The TRAPPIST-1 system is the most tantalising in our local galactic neighbourhood. It's just 40 light-years away, with seven rocky exoplanets, three of which are in their star's habitable zone. But it takes more than that to make a world truly habitable, so astronomers have been seeking characteristics that can tell us more about the system's history.
Now, breathtaking new research has found that, just like the Solar System's planets orbit in a more-or-less flat plane around the Sun's equator - a bit like a vinyl record - so too do TRAPPIST-1's exoplanets orbit in a flat plane around its middle.

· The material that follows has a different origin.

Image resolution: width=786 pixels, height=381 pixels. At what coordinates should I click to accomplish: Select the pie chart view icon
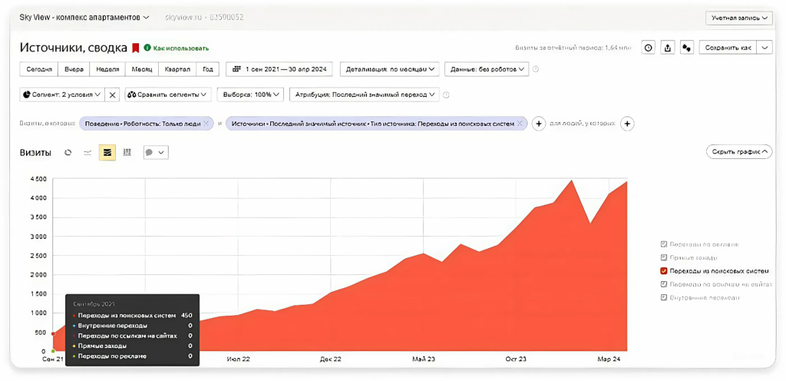[x=68, y=152]
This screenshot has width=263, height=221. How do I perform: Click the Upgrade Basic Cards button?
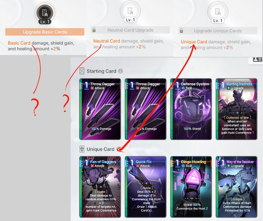(45, 32)
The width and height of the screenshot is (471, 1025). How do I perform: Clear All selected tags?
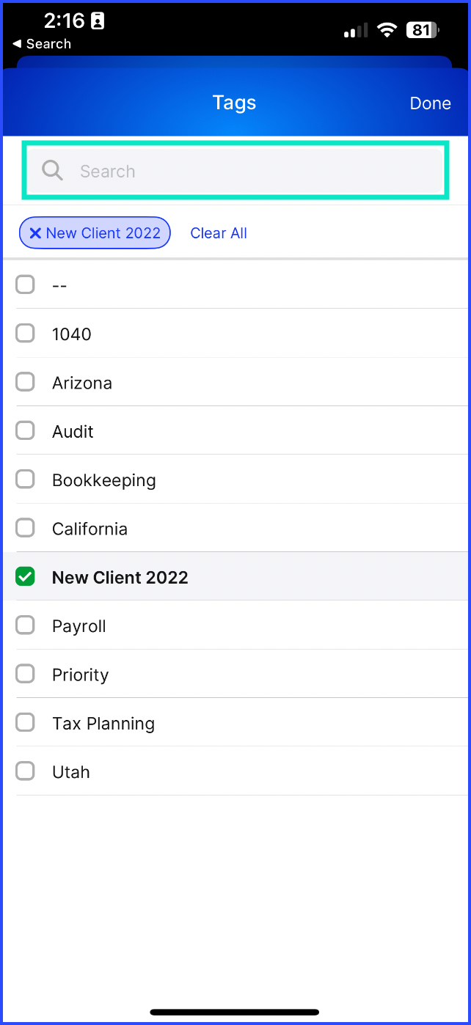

This discovery will enable astronomers to probe the system's dynamical history - which can help us to refine models of the system, and rule out habitability on any of its exoplanets. But finding the planets around the star's equator means they're basically orbiting at the same inclination on which they formed, making the system's primordial state easier to study.
To date, astronomers have discovered over 4,000 exoplanets in the Milky Way galaxy, and one of the very important things they can show us is how normal (or not) the Solar System actually is.
Astronomers have taken measurements of the orbital alignment of quite a few exoplanets by now, and many close-orbiting gas giants exhibit what is called stellar obliquity, when a star's exoplanets are orbiting at an oblique angle to the star's spin axis.
Multiple-planet systems tend to be less oblique - but no one had measured it with rocky, Earth-like worlds before. That's because stellar obliquity is measured based on something called the Rossiter-McLaughlin effect, which is hard to observe with small, faint stars like TRAPPIST-1.
Here's how it works. When we're observing an orbiting star, the light from the side rotating towards us will be compressed into higher frequencies towards the blue end of the spectrum. We call that blueshift. The light from the side rotating away from us, on the other hand, is stretched into lower frequencies, or redshifted.
When a planet moves around that star, you can tell which direction it's travelling based on which type of wavelength is blocked out first. And the exoplanet casts a travelling Doppler shadow that creates a distortion that can be used to directly model stellar obliquity.
TRAPPIST-1 is a red dwarf, which means it's very small and faint, so the Rossiter-McLaughlin effect had been impossible to observe before. But the Subaru Telescope located in Hawaii was recently fitted with the InfraRed Doppler (IRD) a new infrared spectrograph with high-enough resolution to make it out.
Next, fortuitously, on the night of 31 August 2018, three of the TRAPPIST-1 exoplanets transited the star in a single night, allowing the team to collect a wealth of data in a single observing run. And it was lucky they did. Only one of the transits produced a reliable Doppler shadow - but it suggested that the stellar obliquity was close to zero.
It's not conclusive yet - there was quite a large margin for error, which means orbital misalignment couldn't be entirely ruled out. But it does suggest some intriguing possibilities for the TRAPPIST-1 system.
During stellar formation, a star is surrounded by a large, flat disc of dust and gas spooling into it. When the star is plumply complete, that remaining dust and gas is what forms everything else. That's why the Solar System's planets are so neatly ordered, rather than fanging about every which way - nothing came along to perturb their alignment, so they just stayed put.
If TRAPPIST-1's exoplanets are in a neat, flat, equatorial plane, then they too probably stayed pretty much where they formed. However, the planets are clustered pretty close to their star; this means that this compact arrangement was probably the result of a gradual inward migration, rather than any other disruptive factor.
It could also mean that the absence of large gravitational perturbations is more likely to result in peaceful, habitable zone planets, although of course reaching that conclusion would require a lot more scrutiny.
But, for now, the team's work is an impressive step forward.
"Despite the limitations of the data, our observation of the Doppler transits in the TRAPPIST-1 system are the first such observations, to our knowledge, for such a low-mass star," they wrote in their paper.
"No other results have been reported for stars cooler than 3500 K. By performing additional observations with the IRD and other new high-resolution infrared spectrographs, a new window will be opened into the orbital architectures of planetary systems around low-mass stars."
The research has been published in The Astrophysical Journal Letters.